Wow, what an Autumn! The courses have come thick and fast and have, I must also say been successful and very enjoyable. Everyone has been great and I’ve made lots of new friends. The latest two courses this season were ferreting on Saturday and game prep on Sunday. The ferreting far surpassed my expectations with a bag of ten beautiful winter bunnies, even with the high prevalence of mixi in our area and the game prep went well despite my pet jackdaw’s attempts at sabotage. He had a field day stealing knives, pecking my ear, pushing bowls off tables and generally being a nuisance!

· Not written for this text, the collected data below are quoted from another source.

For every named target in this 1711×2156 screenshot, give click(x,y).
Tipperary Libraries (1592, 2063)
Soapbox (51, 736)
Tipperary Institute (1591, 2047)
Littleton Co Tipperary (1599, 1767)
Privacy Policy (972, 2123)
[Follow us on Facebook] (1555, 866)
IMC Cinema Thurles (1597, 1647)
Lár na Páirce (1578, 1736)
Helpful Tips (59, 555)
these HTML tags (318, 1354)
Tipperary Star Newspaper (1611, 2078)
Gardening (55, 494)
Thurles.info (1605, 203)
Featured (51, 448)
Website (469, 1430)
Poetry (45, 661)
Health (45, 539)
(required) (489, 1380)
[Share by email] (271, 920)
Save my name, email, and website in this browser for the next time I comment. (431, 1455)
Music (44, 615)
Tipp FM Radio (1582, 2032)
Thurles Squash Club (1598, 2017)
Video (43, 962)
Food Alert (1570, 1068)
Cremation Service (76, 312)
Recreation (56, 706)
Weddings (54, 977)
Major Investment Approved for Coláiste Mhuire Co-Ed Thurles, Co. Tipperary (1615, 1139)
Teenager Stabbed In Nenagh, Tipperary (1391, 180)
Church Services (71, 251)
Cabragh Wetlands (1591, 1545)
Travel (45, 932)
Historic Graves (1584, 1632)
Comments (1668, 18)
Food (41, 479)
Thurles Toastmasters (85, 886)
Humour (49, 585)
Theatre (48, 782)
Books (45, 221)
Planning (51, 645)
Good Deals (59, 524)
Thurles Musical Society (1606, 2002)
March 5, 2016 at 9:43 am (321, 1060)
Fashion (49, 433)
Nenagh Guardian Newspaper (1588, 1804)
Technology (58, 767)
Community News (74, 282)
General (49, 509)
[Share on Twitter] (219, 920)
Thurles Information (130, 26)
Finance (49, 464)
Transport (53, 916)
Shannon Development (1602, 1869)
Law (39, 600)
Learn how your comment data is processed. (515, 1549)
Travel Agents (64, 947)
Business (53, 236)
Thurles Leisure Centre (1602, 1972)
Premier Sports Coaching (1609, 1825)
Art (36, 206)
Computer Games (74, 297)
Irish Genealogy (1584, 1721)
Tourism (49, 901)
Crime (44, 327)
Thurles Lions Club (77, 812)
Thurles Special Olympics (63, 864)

Normal life can resume now courses are slowing down and it’s amazing how things have moved on since my last proper blog. I’ve missed having the time to record the changing season and now winter feels very present. The old red kettle on the Rayburn is always hot now as the oak, ash and apple logs burn slowly in the firebox day and night, Polish men walk past the cottage each morning to prune the orchard in the valley (they tell me they will finish today) and field fares can be seen streaming over the field opposite to gorge on the fallen pears in the orchard beyond. The birds face a hard winter as the cold spring, so many months past, is responsible for a poor crop of berries, seeds and fruit.
Between courses there has been some time for other things, a particular highlight being a trip up to the North Kent coast to gather oysters with Norman. Alas that I don’t live closer to the coast as I am reminded what a treasure trove the sea side is.
A late bonus this morning was the discovery of a splendid parasol mushroom nearly a full month after the main flush of that species came abruptly to an end.